Monitoring system support: Accurate distribution of traffic is only the first step, then it is more important to obtain multiple versions of key metrics. For operations, it might be system level metrics such as error rate, throughput, latency, CPU memory consumption. For products, it may depend on changes in CTR, PV, UV and other business indicators. These can be presented graphically in the PaaS console, making it easy to make decisions about the next gray level.
Complete logging and monitoring system
A comprehensive statistical monitoring and logging system is one of the most fundamental capabilities of a PaaS platform. The monitoring and logging system of TSF is built by using EFK(ES+ Filebeat+Kinana) scheme at the bottom level. The monitoring data dimensions are mainly divided into the following categories:
A. Visits: number of requests, number of successes, number of failures, percentage of successes, percentage of year-on-year quarter-on-quarter fluctuations
B. Response packet size and response delay
C. Machine load: CPU, memory, read and write disks, number of TCP connections, incoming and outgoing traffic, and incoming and outgoing packets
D. Process monitoring
The collection frequency of the first two types is minute, and the monitoring of machine load and process is second. Each service can be customized as required.

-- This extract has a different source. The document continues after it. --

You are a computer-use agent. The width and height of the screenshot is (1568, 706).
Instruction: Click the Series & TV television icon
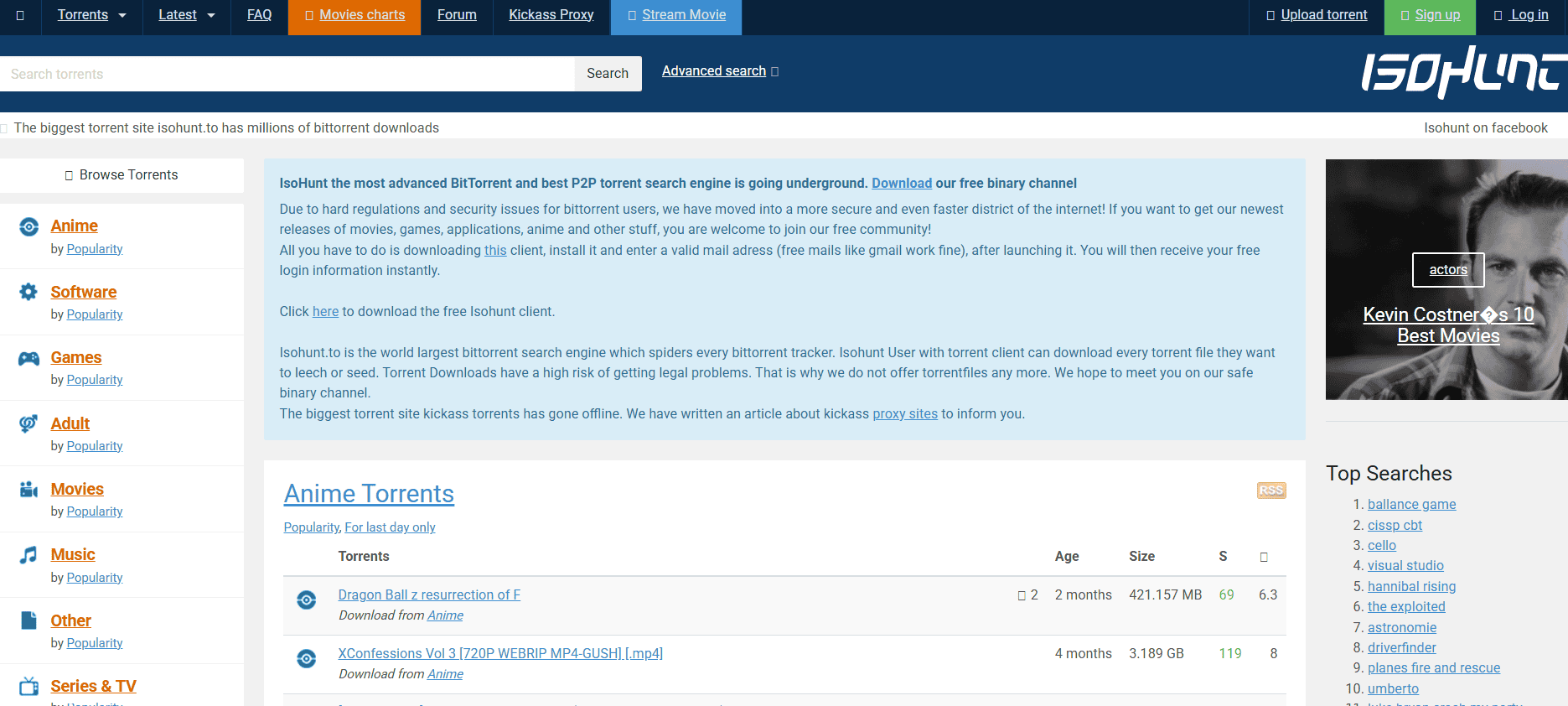[29, 686]
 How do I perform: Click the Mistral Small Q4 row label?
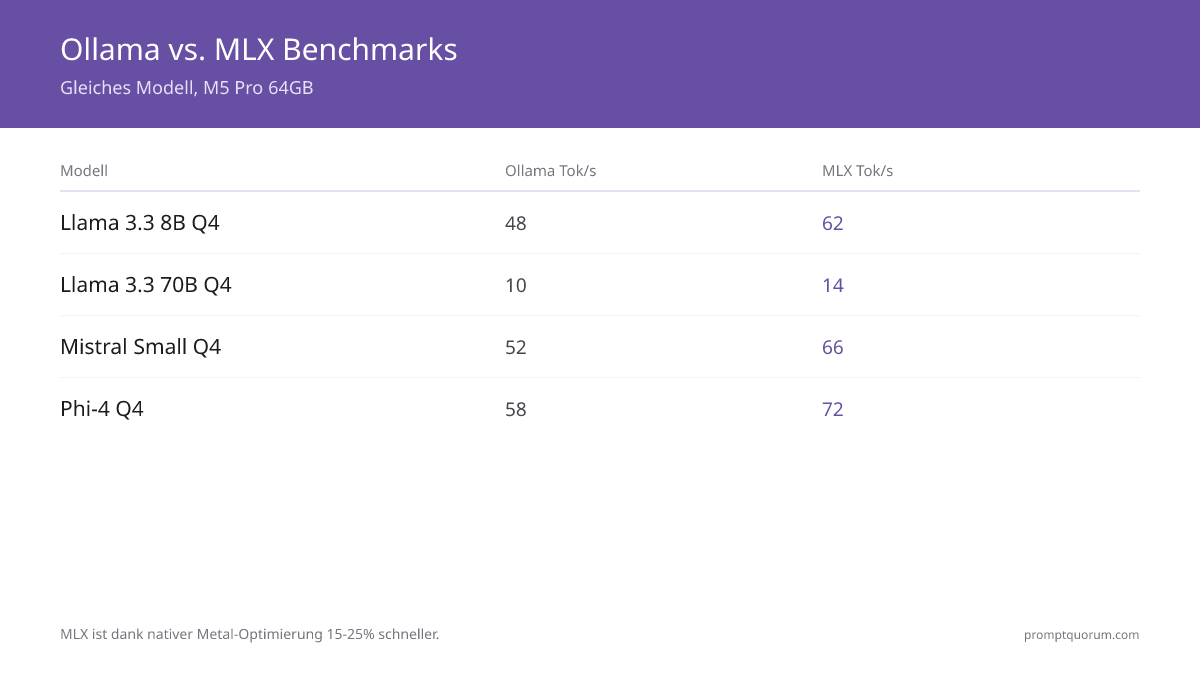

The preceding “monitor” supports wechat, SMS, and email alarms as strings, and curve alarms as shown in the following figure. You can set alarm triggering conditions as required.
In addition, the TSF background analyzes and compares big data based on historical reported data and alarm policies for intelligent operation and maintenance.
Figure: Schematic diagram of statistical monitoring
Distributed job capability
TSF PaaS’s distributed operating system is based on Quartz, which fully inherits its powerful scheduling capabilities and diverse scheduling methods, as well as its distributed clustering capabilities.
The TSF distributed Job control platform can not only complete all o&M operations, but also automatically select nodes with low load to deliver computing tasks, making full use of device resources. In addition, the details of the execution of all jobs can be queried on the console. It can be seen from the following figure that the distributed job platform currently performs hundreds of thousands of tasks a day.
Figure: Schematic diagram of distributed operation
Conclusion:
This paper introduces the core capabilities of TSF platform service life cycle management based on several core function points that Tencent’s internal access to THE TSF platform focuses on in the daily operation process. If you want to know more about the technical details of the internship, you are welcome to further exchange.